Line 19 appends all the direct friends of person[index] to the set of all the twoFriends.
(Pseudocode section)
2. Why are two values of null used in the HuffNode returned in the else clause?
We have found a leaf so it has no children, the null are the left and right of the leaf node
(Pseudocode section)
3. Why does it matter that left is assigned the value returned by the first recursive call rather than the second (the calls can't be interchanged).
The pre order traversal is current, left, right, so the next significant bits needs to be the left node
1. Explain why counts['A'] represents the number of occurrences of 'A' in the array returned on line 64 and how the array is like a map from character to integer.
In Java, all characters also have a numerical equivalent, so you can index into an array with a character and it will convert it into a number. As the code goes through the file, for each character it indexes into the array with that character and increases the count there by one, so counts[‘A’] will represent the number of occurrences of ‘A’.
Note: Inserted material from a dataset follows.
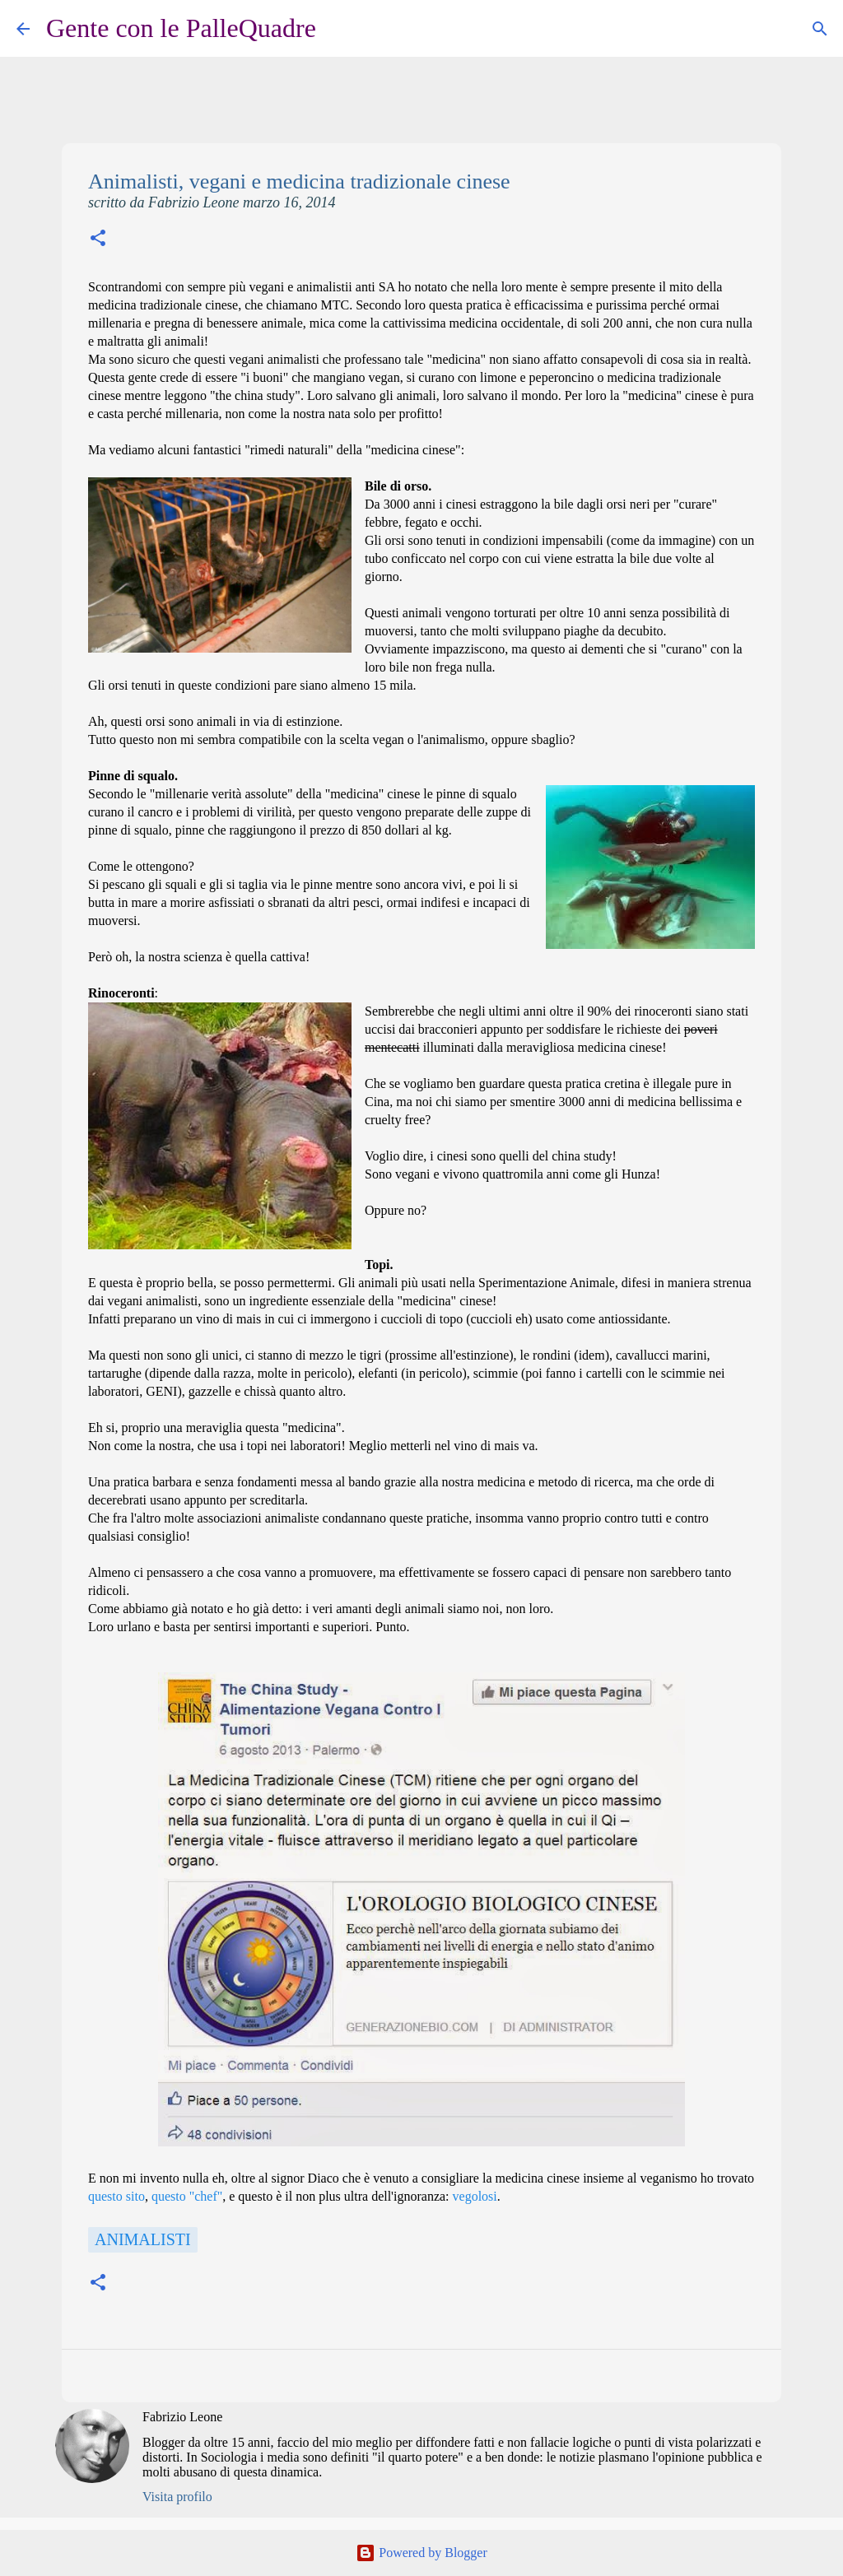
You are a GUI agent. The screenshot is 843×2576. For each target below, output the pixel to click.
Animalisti (143, 2239)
Because the index is associated with the count, this is like if the index (a character) was the key in a map, where the value is the count (an integer).
6. Why is index removed from the set on line 23? Why is that necessary?
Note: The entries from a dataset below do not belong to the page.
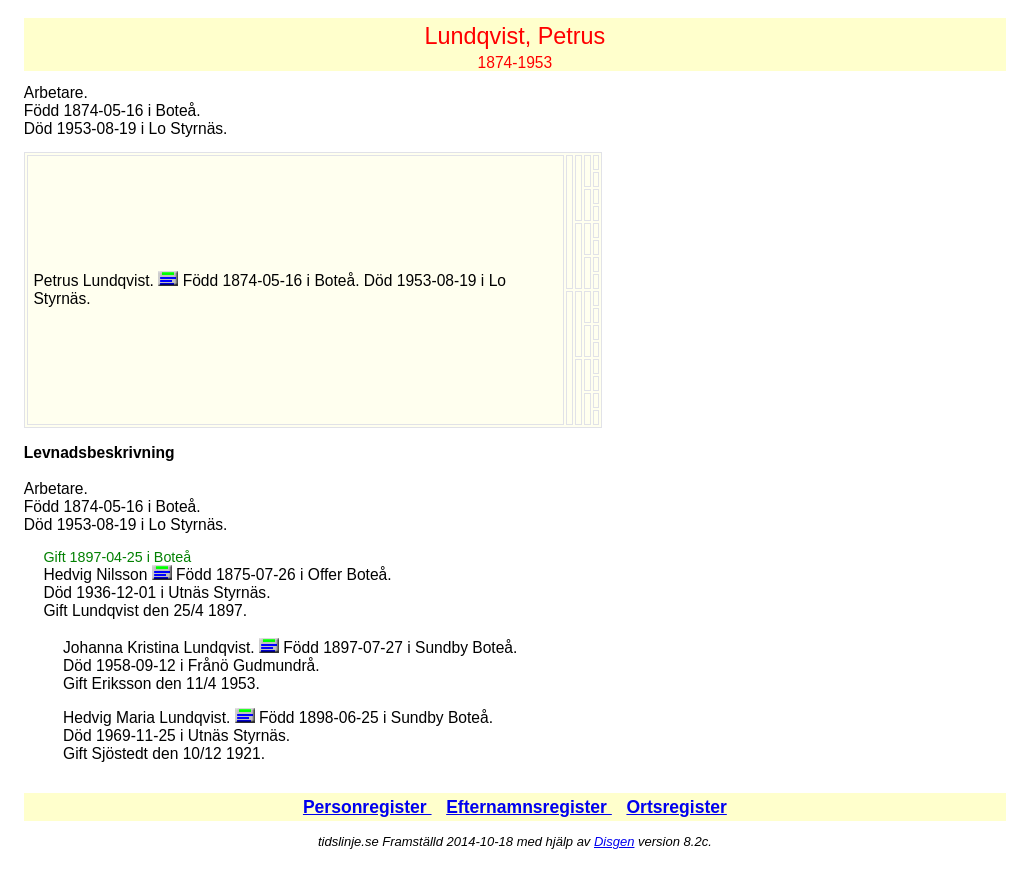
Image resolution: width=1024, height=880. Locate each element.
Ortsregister (676, 807)
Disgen (614, 841)
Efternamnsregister (529, 807)
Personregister (367, 807)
Each of the friends of person[index] will have person[index] as a friend, and we want to find the twoFriends of person[index]. We don't want to count person[index] as a twoFriend of themselves, so we should remove them from the set.
7. The loop that isn't shown on line 20 adds all the friends-of-friends (indirect) to set. What is the body of that loop? Base the code on what's shown here.
set.addAll(myGraph.get(friend))
(Bit encodings section)
1. Draw the three-leaf tree that corresponds to the bits below: note that internal nodes are represented by a single 0, leaf-nodes by a single 1 followed by 9 bits for the character in the leaf. Pre-order traversal. There are five nodes and three leaves, that's a total of 32 bits (5 + 3*9).
0 0 1 0 0 1 0 0 0 0 1 0 1 0 0 1 0 0 0 1 0 1 1 0 0 1 0 0 0 0 0 1
()
/ \
() (A)
/ \
(B) (E)
[0 0 1B 1E 1A]
(Bit encodings section)
2. What is the bit encoding for this tree since there are 7 nodes and four leaves there should be a total of 7 + 4*9 = 43 bits to encode this tree.
0 0 1001000100 1001000001 0 1001000101 1001000011 [0 0 1D 1A 0 1E 1C]
4. Explain why codings is passed to the method to write the compressed file.
In order to write the compressed file, the code needs to know the correct representation of each character. When we write the compressed file, we’re basically saying, “instead of the normal binary representation of ‘A’ (which is ‘01000001’), we’re going to use ‘0101’. Every time there was an ‘A’ in the file, instead of writing out ‘01000001’, it’s now ‘0101’”
(Pseudocode section)
1. What do you think it means that reading a single bit that returns a -1 results in throwing an exception as shown above?
The file is empty and there were no more bits to read. This means something has gone wrong (likely with your compression) because the tree should end naturally when all of the children have been filled in. There shouldn’t be a case where you expect there to be another node but the file doesn’t have any more info.
2. Explain at a high-level (based on class and reading) how a greedy algorithm is used to create the tree from the counts on line 65.
A greedy algorithm is one that takes the best possible option at every step, without seeing the bigger picture. For example, consider this (conceptual) example where a greedy algorithm wouldn’t work:
B
/ \
5 -3
/ \
A ––– 4 ––– C
If we were trying to find the least expensive path from A to C, a greedy algorithm would say, at each node pick the smallest attached path. Then go to the next node and pick the smallest one from there. But in this example the smallest path from A is the 4, but going A->B->C actually is cheaper, with a cost of 2. So a greedy algorithm is bad here.
In Huffman, we make the tree by picking the value with the smallest count every time to add to the tree. Unlike in the example above, in Huffman this works and successfully creates the right tree.